Model Routing Patterns:

  • Generalist Models: Handle reasoning, planning, summarization
  • Specialist Models: Excel at classification, extraction, code generation
  • Dynamic Routing: Based on task intent, latency budget, cost constraints

3. Memory Architecture

Memory enables agents to improve over time. Production systems use layered memory with distinct lifecycles:

Tri-Level Memory Design

  • Episodic Memory: Concrete events, interactions, execution outcomes (write-heavy)
  • Semantic Memory: Stabilized knowledge, facts, documents, embeddings (retrieval-optimized)
  • Procedural Memory: Executable know-how, skills, workflows (callable modules)
episodic.log(event, outcome)
summary = summarize(episodic_window)
semantic.store(summary)

if plan.requires_skill:
    procedural.invoke(skill_id)

Critical Design Principle

Mixing short-term and long-term memory without clear boundaries leads to context overflow (stale information overload) and behavioral drift (deviation from intended behavior).

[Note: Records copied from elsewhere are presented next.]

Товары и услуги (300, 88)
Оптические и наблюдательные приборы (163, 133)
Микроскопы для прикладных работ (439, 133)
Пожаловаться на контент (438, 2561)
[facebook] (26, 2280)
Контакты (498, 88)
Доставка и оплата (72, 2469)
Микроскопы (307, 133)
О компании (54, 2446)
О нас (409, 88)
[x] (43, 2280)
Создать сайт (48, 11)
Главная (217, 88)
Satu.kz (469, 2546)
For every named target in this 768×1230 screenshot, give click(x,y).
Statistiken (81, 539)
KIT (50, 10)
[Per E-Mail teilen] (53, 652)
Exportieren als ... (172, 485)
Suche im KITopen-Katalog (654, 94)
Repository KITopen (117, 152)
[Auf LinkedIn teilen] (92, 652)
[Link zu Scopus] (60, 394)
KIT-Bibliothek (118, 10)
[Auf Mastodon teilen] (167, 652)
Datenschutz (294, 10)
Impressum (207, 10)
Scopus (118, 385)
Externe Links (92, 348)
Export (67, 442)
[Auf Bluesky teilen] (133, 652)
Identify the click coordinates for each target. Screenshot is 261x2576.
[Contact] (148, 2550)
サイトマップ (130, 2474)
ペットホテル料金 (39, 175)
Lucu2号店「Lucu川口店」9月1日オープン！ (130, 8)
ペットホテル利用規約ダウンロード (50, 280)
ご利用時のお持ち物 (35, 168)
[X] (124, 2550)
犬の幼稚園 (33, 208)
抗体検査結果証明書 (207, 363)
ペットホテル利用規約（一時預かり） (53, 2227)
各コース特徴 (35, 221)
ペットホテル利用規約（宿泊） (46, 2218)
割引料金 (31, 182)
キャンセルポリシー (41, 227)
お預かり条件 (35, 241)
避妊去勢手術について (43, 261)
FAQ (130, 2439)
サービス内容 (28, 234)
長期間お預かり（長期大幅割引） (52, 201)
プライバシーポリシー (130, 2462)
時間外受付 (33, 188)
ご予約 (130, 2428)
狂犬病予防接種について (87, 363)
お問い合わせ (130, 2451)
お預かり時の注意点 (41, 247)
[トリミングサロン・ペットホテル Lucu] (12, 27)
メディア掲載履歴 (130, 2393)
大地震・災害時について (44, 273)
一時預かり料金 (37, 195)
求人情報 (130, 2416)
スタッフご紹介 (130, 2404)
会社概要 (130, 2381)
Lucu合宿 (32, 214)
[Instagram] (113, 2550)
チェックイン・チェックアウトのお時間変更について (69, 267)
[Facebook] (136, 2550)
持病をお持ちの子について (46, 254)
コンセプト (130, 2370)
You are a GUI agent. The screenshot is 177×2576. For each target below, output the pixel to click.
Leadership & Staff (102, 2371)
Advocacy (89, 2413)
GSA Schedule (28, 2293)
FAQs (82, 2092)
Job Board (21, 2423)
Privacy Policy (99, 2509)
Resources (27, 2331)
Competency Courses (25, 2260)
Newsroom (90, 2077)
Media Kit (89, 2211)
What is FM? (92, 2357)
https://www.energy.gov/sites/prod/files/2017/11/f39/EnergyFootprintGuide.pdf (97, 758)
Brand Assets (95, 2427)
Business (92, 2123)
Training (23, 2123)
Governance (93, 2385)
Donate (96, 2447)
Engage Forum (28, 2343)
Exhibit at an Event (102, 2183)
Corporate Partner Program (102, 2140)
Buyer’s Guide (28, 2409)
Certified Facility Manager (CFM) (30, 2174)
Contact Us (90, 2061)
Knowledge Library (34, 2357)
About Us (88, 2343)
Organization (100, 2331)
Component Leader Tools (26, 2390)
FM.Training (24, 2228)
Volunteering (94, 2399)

4. Vector & Graph Databases

Hybrid retrieval patterns balance semantic similarity with policy constraints:

# Step 1: Vector-based candidate retrieval
candidates = vector_db.search(
    query_embedding,
    top_k=50
)

# Step 2: Graph-based constraint filtering
filtered = graph_db.filter(
    nodes=candidates,
    constraints={
        "jurisdiction": "EU",
        "document_status": "approved",
        "policy_version": ">= v3"
    }
)

# Step 3: Ranked handoff to agent
results = rank(filtered)
return results

Key Considerations:

  • Metadata-Driven Routing: Domain scoping, versioning, trust boundaries
  • Consistency & Freshness: Time-aware metadata and controlled reindexing
  • Hybrid Search: Combine keyword + vector + graph constraints

5. Orchestration Runtimes

Modern orchestration defines how agent logic is composed, executed, and observed:

node(plan)
node(retrieve)
node(execute)
node(evaluate)

plan -> retrieve
retrieve -> execute
execute -> evaluate
evaluate -> execute  # retry loop

Key Frameworks:

  • LangChain: Chain-based composition, standardized abstractions
  • CrewAI: Role-based collaboration and delegation
  • AutoGen: Conversational agent coordination
  • LangGraph: Graph-based control flow with branching and state

Production Requirements

  • Structured logs of prompts, tools, outputs
  • Execution traces and version pinning
  • Partial or full replay capability
  • Cost-aware and budgeted execution

6. Tool Use, Function Calling & MCP

Federated tool servers with explicit contracts enable scalable, governed tool integration:

  • Independent Deployment: Tools versioned and deployed separately
  • Centralized Authentication: Credential management via service gateways
  • Policy Enforcement: Controls through existing infrastructure
  • Clear Ownership: Lifecycle management and responsibility

Multi-Component Pipelines (MCP)

MCP extends tool federation to expose entire workflows as callable, externally governed components with schema-driven interfaces (JSON Schema/OpenAPI).

Key Design Patterns

Separation of Concerns

Clear boundaries between prompts, models, memory, tools, and orchestration enable independent evolution and testing.

Versioned Configuration

Treat prompts, schemas, and policies as versioned artifacts in version control with audit trails.

Governed Retrieval

Memory access mediated by orchestration logic, not wholesale context injection, prevents drift.

Hybrid Memory Topologies

Combine vector, graph, and structured storage with appropriate consistency models for each layer.

Observable Execution

Structured logging, execution traces, and replay capabilities enable debugging and auditing.

Cost-Aware Operations

Budget tracking for tokens, tool calls, and latency with explicit enforcement mechanisms.

Why This Matters

Building the agent stack correctly enables:

The agent stack is not about maximizing model capability. It is about creating a production system that is observable, governable, and maintainable at enterprise scale.